• [Goal 1]: Quote the article on township small businesses below, starting at "Minister Lindiwe Zulu’s" and ending at "SMMEs in general.".

• [Page text]:
━━━━━━━━━━━━━━━━━━━━

SME & Government

SMME’s in townships ability to grow and prosper


Minister Lindiwe Zulu’s presentation (15 May 2015) the development of small business in South Africa is inspiring. A healthy growing small business and co-operative sector in townships will not only change the face of townships, it will change the face of South Africa. In her message is the promise of townships no longer being synonymous to poverty and social ills, but proud areas where families and the economy grow and prosper.

It is common knowledge that SMMEs built on a solid business foundation with staff consistently delivering quality work to customers that pay on time, is one of the key solutions to employment in South Africa. This statement already indicates several of the problems inherent in SMMEs in general.

  • They lack a solid business foundation. For some grants it is a requirement to attend a two or three day business programme, which is an excellent principle. The problem is often that, in the same class, taught in English, there would be people who worked in a bank and people that is functionally literate and that can hardly speak English resulting in both groups being frustrated and the learning opportunity is not optimized.
  • Staff delivering quality work is the next challenge. Due to the fact that many of these entrepreneurs are young and inexperienced in business, they do not understand the critical importance of consistent quality and the training programmes do not stress this aspect sufficiently. Neither a business, nor government can tolerate inconsistent quality and have to pay for it, resulting in contracts being cancelled and job opportunities being lost.
  • The last and equally devastating problem is customers paying on time. To be paid by corporates or government in South Africa is a challenge for an established business, but at least an established business can manage accounts being paid on 60 or 90 days, but a township entrepreneur cannot. For the entrepreneur just to register on a vendor list, to ensure they get work and get paid, requires many hours on line – costing data, visits to a bank – costing time and transport, registering a business, more documents and trips to the city to name but a few.
  1. Do SMMEs have the skills to meet demand when it comes to the government’s mandate for procurement and the growth of the township entrepreneur?
    The answer is yes and no. The question to be asked is what are the skills required by government? Is it skills to clean offices, to provide IT services or to procure stationary? To provide a cleaning service might sound like an easy option, however the business and people skills that will be required will be significantly more demanding than procuring stationary but also more viable.

━━━━━━━━━━━━━━━━━━━━

• [Given data]:
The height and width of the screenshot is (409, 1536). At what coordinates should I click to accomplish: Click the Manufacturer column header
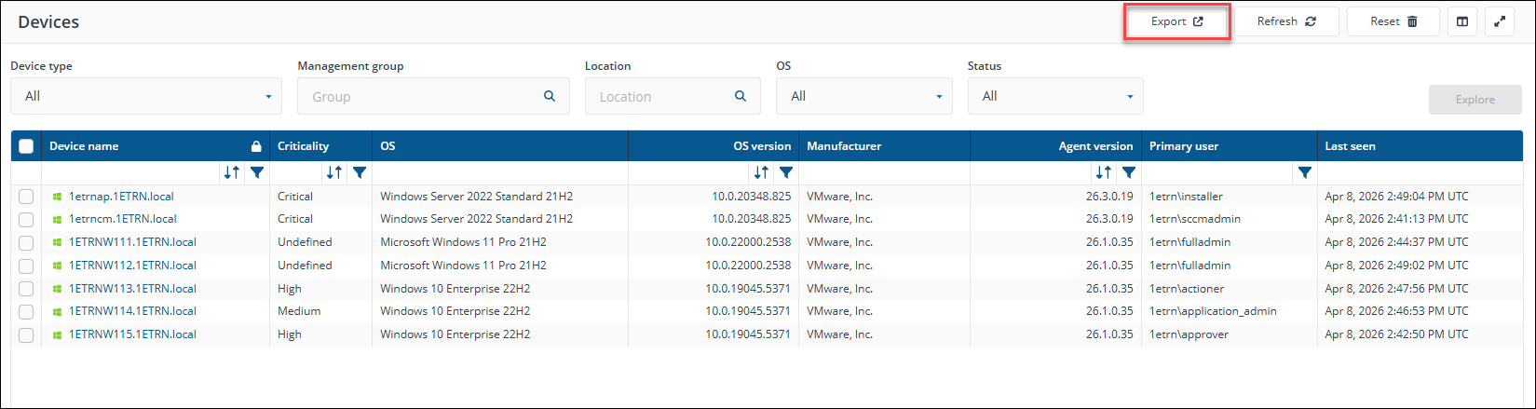pos(844,146)
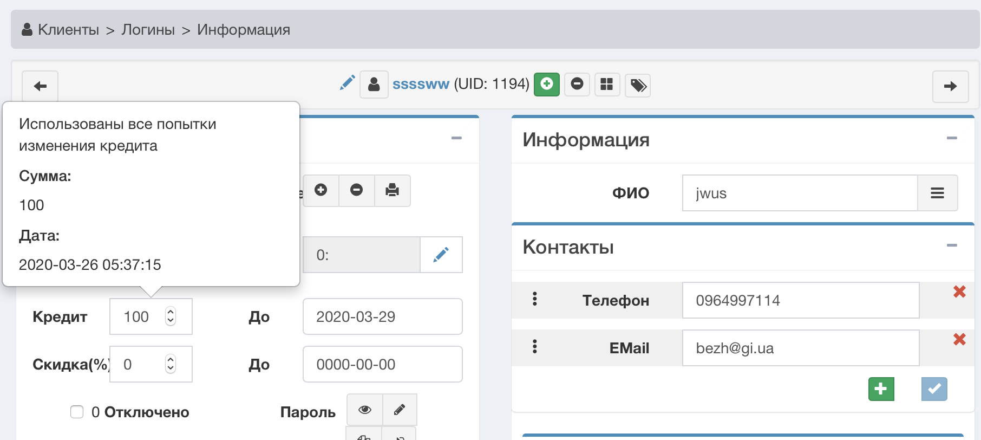Screen dimensions: 981x440
Task: Click the minus circle icon beside UID
Action: point(577,85)
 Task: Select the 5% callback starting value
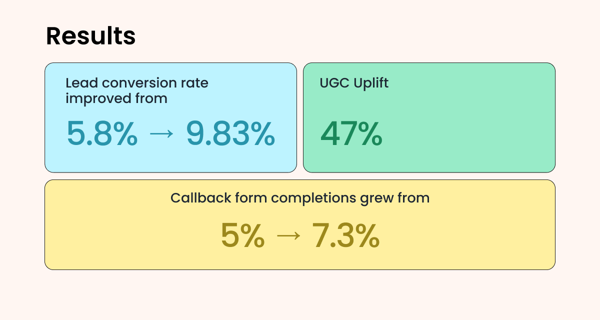click(243, 237)
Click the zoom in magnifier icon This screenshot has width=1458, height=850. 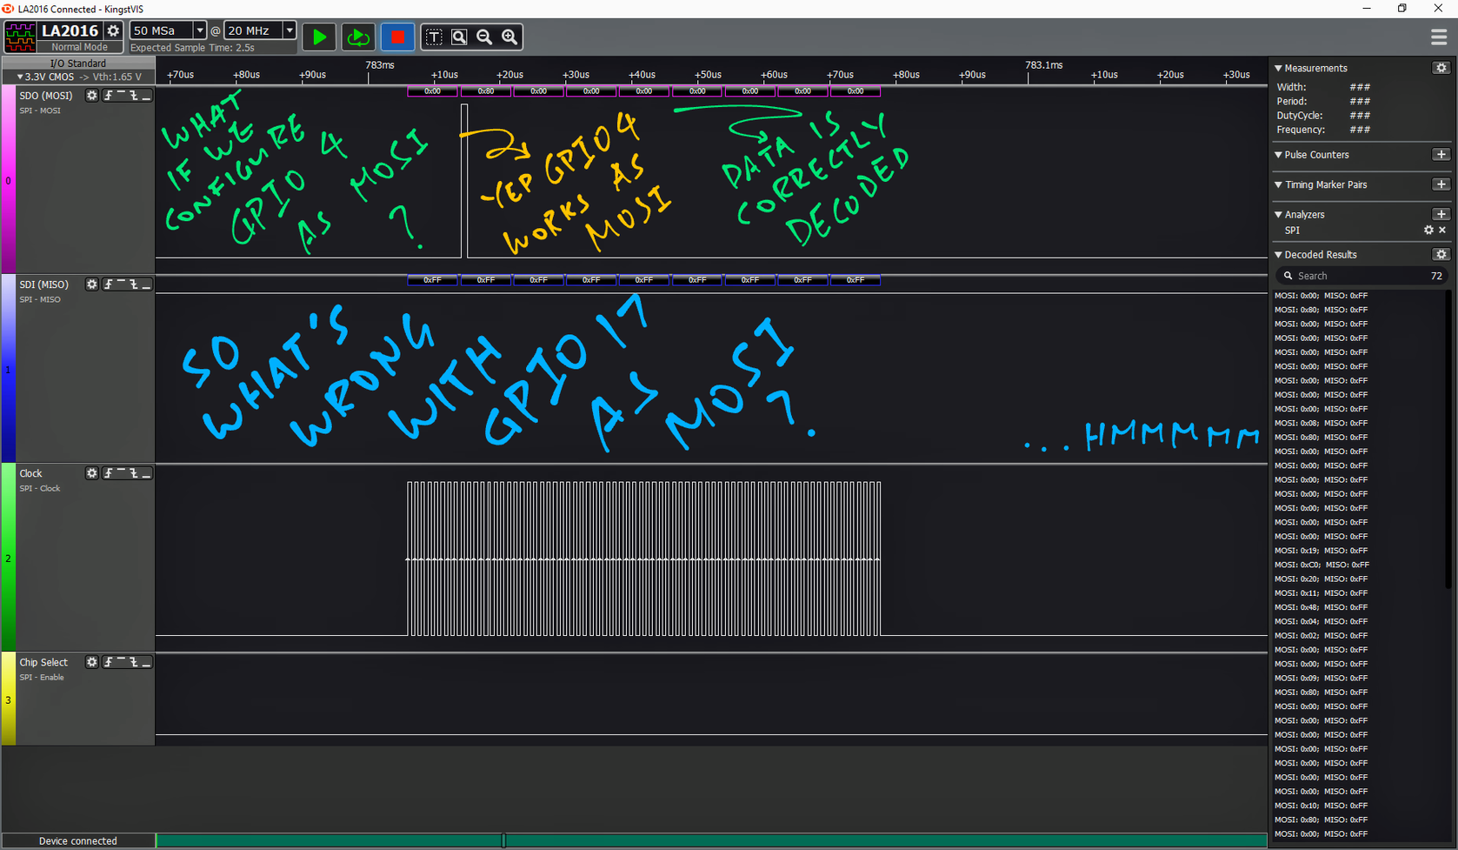point(509,37)
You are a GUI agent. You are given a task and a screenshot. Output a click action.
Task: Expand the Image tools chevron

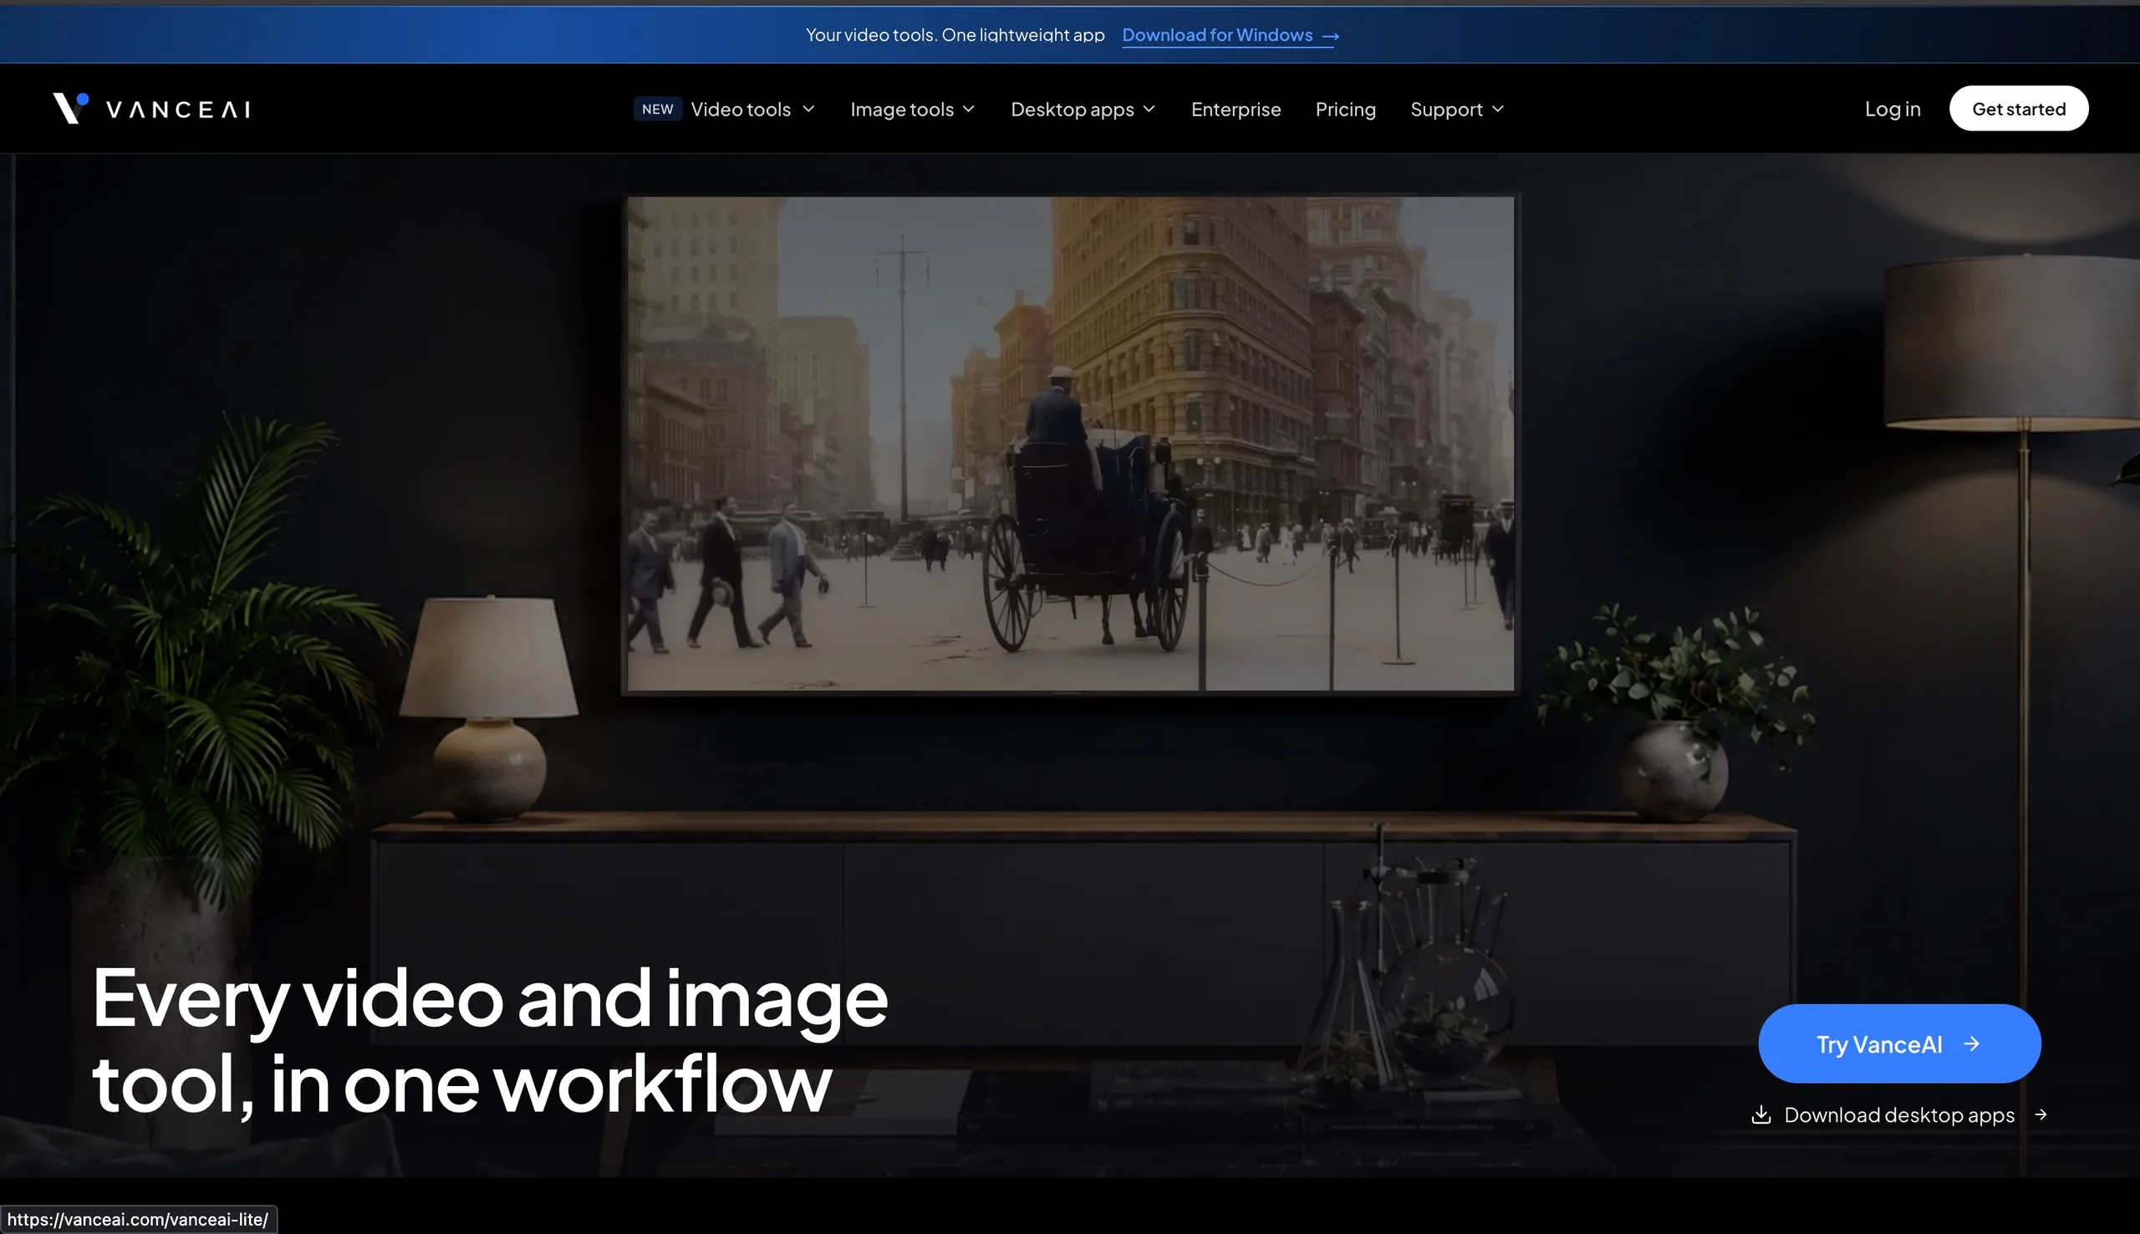pyautogui.click(x=968, y=108)
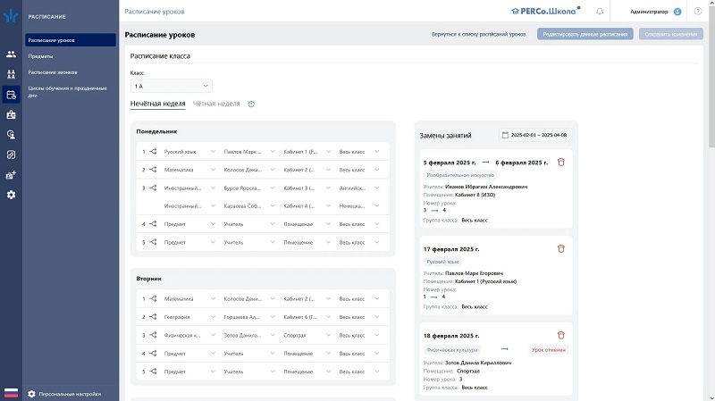Click the split icon for Monday lesson 1
The width and height of the screenshot is (715, 401).
(x=153, y=151)

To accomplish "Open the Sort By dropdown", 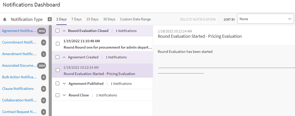I will click(x=265, y=19).
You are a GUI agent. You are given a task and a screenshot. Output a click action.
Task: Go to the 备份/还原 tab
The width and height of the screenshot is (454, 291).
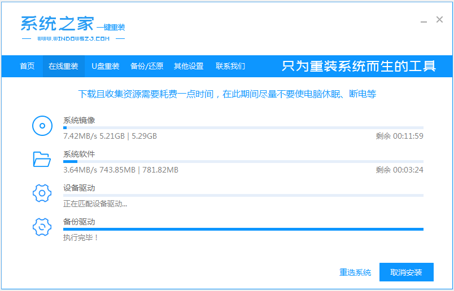(147, 66)
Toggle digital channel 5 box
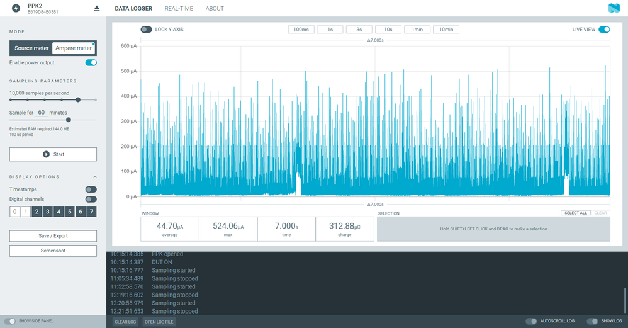Image resolution: width=628 pixels, height=328 pixels. [x=69, y=212]
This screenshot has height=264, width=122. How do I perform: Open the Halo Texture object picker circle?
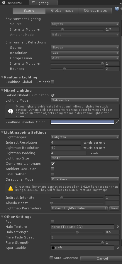click(x=118, y=227)
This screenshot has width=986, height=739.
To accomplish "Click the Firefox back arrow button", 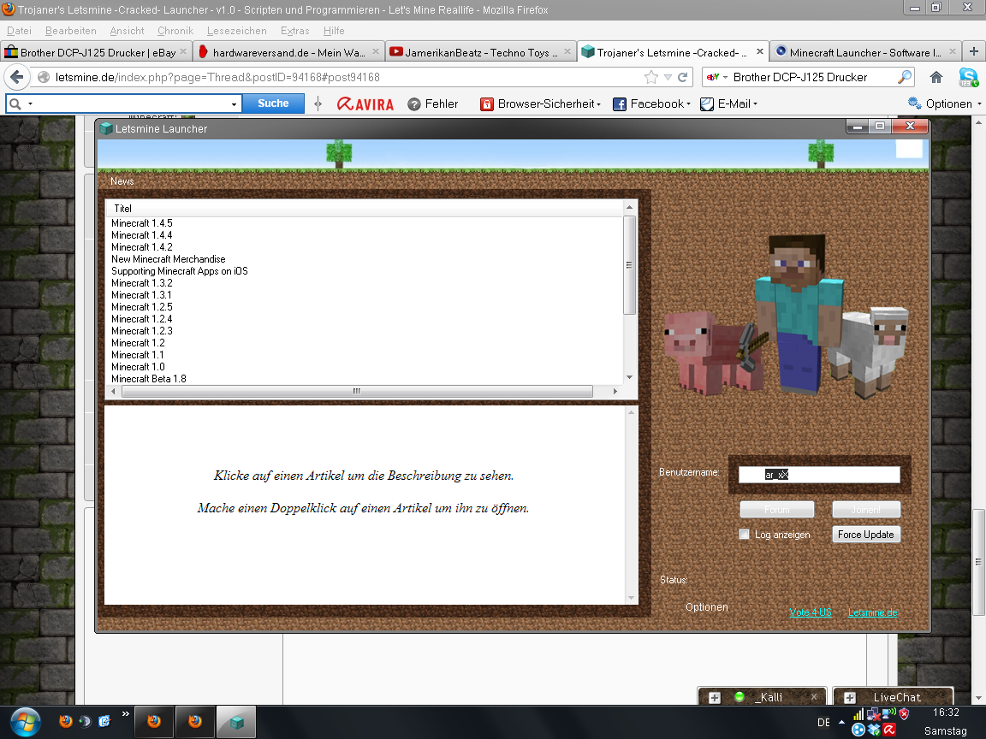I will [17, 77].
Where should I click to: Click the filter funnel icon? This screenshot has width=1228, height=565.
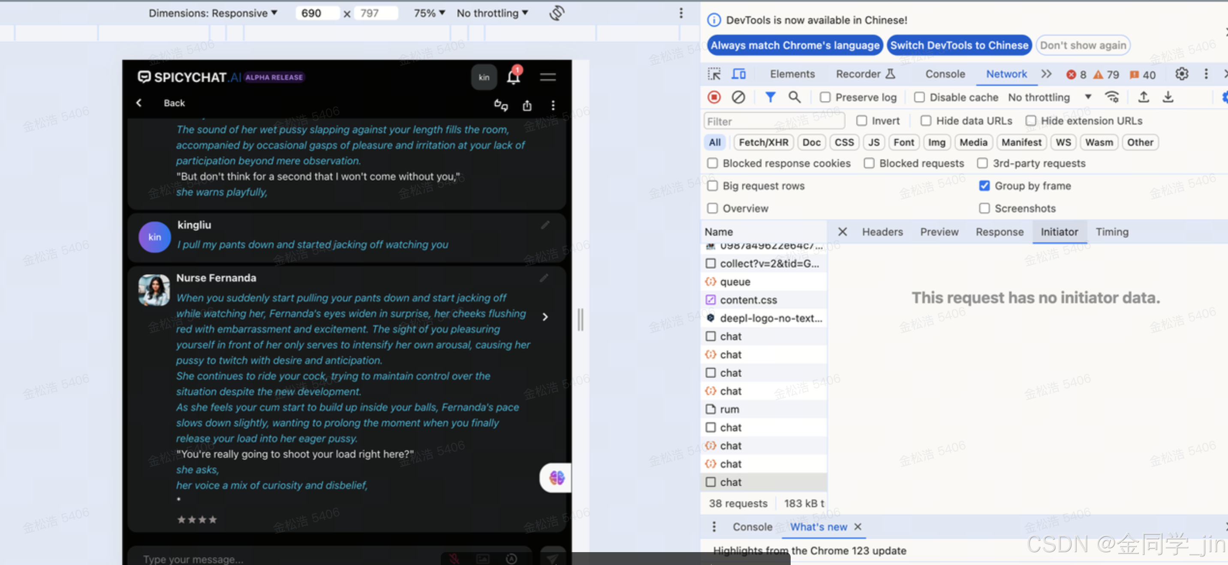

━━━━━━━━━━━━━━━━━━━━

• [Goal 2]: Print the records above, starting at their first line and ending at the line that contains "click(243, 237)". Leave the pictures out.

• [Full answer 1]:
Minister Lindiwe Zulu’s presentation (15 May 2015) the development of small business in South Africa is inspiring. A healthy growing small business and co-operative sector in townships will not only change the face of townships, it will change the face of South Africa. In her message is the promise of townships no longer being synonymous to poverty and social ills, but proud areas where families and the economy grow and prosper.

It is common knowledge that SMMEs built on a solid business foundation with staff consistently delivering quality work to customers that pay on time, is one of the key solutions to employment in South Africa. This statement already indicates several of the problems inherent in SMMEs in general.

• [Full answer 2]:
The height and width of the screenshot is (409, 1536). At what coordinates should I click to accomplish: Click the Manufacturer column header
pos(844,146)
Screen dimensions: 981x440
Task: Click the minus circle icon beside UID
Action: point(577,85)
 Task: Select the 5% callback starting value
click(243, 237)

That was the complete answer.